> [EXCERPTED PASSAGE]:
• • •

Types of accommodation

Turkey

Country Report: Types of accommodation Last updated: 31/05/21

Author

Independent

One of the most prominent shortcomings of Turkey’s legal framework for asylum is the failure to commit to providing state-funded accommodation to asylum applicants. Article 95(1) LFIP clearly establishes that as a rule, international protection applicants and status holders shall secure their own accommodation by their own means. Neither the LFIP nor the RFIP indicate any plans to offer international protection applicants financial assistance to cover housing expenses.

However, the DGMM is authorised to set up Reception and Accommodation Centres to be used to address “accommodation, nutrition, health care, social and other needs” of international protection applicants and status holders.[1] The Reception and Accommodation Centres referred to in Article 95 LFIP should not be confused with the “temporary accommodation centres”, the large-scale camps in the south of Turkey that accommodate refugees from Syria subject to the temporary protection regime (see Temporary Protection: Housing).

As of April 2021 there was only one remaining Reception and Accommodation Centre in operation in the province of Yozgat with a modest capacity of 100 places.[2] The centre is envisioned as a short-stay facility, where persons apprehended and wishing to apply for international protection may be hosted for a couple of days before being directed to register their application. In practice, these centres are mainly available to applicants with special needs such as victims of gender-based violence, torture or physical violence, single women, elderly and disabled people.

In previous years, there was an expectation that 6 new Reception and Accommodation Centres would become operational with a cumulative accommodation capacity of 2,250 beds. These 6 centres were built within the framework of an EU twinning project and 80% of the construction budget was financed by the European Commission. The locations chosen for the centres were Izmir, Kırklareli, Gaziantep, Erzurum, Kayseri and Van.[3] However, following the EU-Turkey Action Plan on Migration of 29 November 2015 and the EU-Turkey statement of 18 March 2016, all 6 centres have been re-purposed to serve as Removal Centres (see Place of Detention).

• • •

> [COLLECTED DATA]:
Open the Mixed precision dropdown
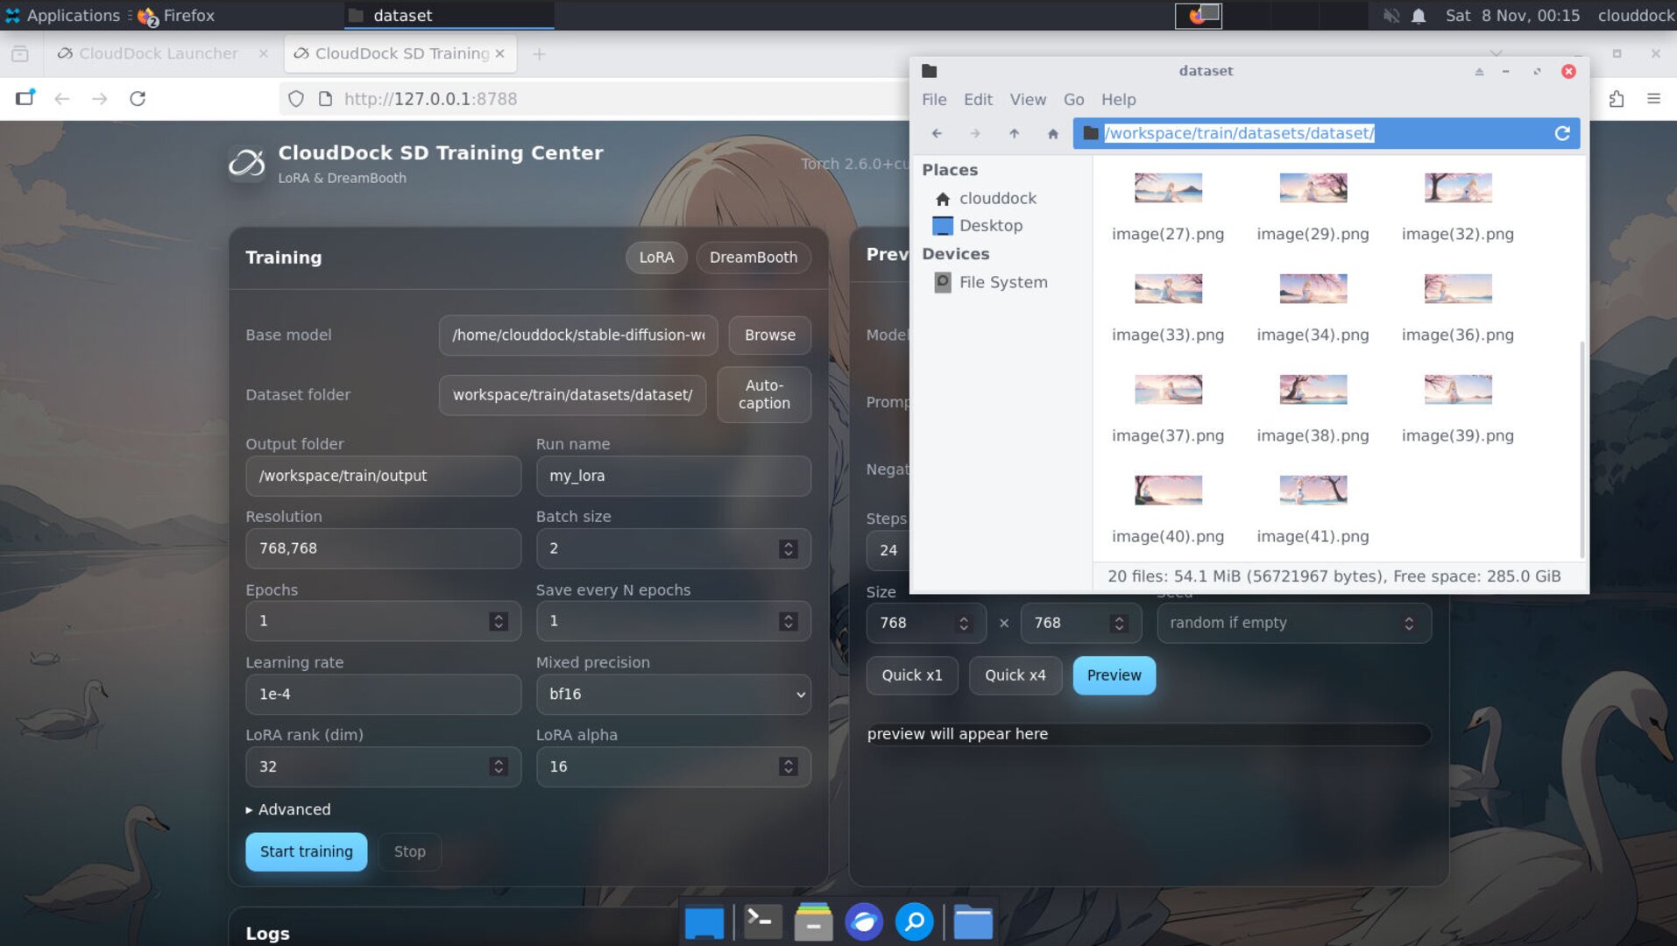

• • •

> [EXERCISE TASK 1]: Reproduce the report on accommodation in Turkey from "As of April" up to and including "and disabled people.".
> [EXERCISE TASK 2]:
Decide whether each statement agrees with the report on accommodation in Turkey, answering yes or no and quoting the words that settle it.
(a) The Reception and Accommodation Centre in Yozgat has a capacity of 100 places.
(b) The European Commission financed the entire construction budget of the 6 centres.
(c) The LFIP indicates plans to give international protection applicants financial assistance for housing.
> [EXERCISE TASK 3]:
Answer these questions from the report on accommodation in Turkey.
(a) Which article of the LFIP establishes that applicants and status holders shall secure their own accommodation?
(b) What cumulative accommodation capacity was expected of the 6 new centres?
(c) What have the 6 centres been re-purposed to serve as?
The listing is separate material, apart from the report on accommodation in Turkey.

> [FULL OUTPUT 1]:
As of April 2021 there was only one remaining Reception and Accommodation Centre in operation in the province of Yozgat with a modest capacity of 100 places.[2] The centre is envisioned as a short-stay facility, where persons apprehended and wishing to apply for international protection may be hosted for a couple of days before being directed to register their application. In practice, these centres are mainly available to applicants with special needs such as victims of gender-based violence, torture or physical violence, single women, elderly and disabled people.

> [FULL OUTPUT 2]:
(a) Yes: "only one remaining Reception and Accommodation Centre in operation in the province of Yozgat with a modest capacity of 100 places"
(b) No: "80% of the construction budget was financed by the European Commission"
(c) No: "Neither the LFIP nor the RFIP indicate any plans to offer international protection applicants financial assistance to cover housing expenses."

> [FULL OUTPUT 3]:
(a) Article 95(1) LFIP
(b) 2,250 beds
(c) Removal Centres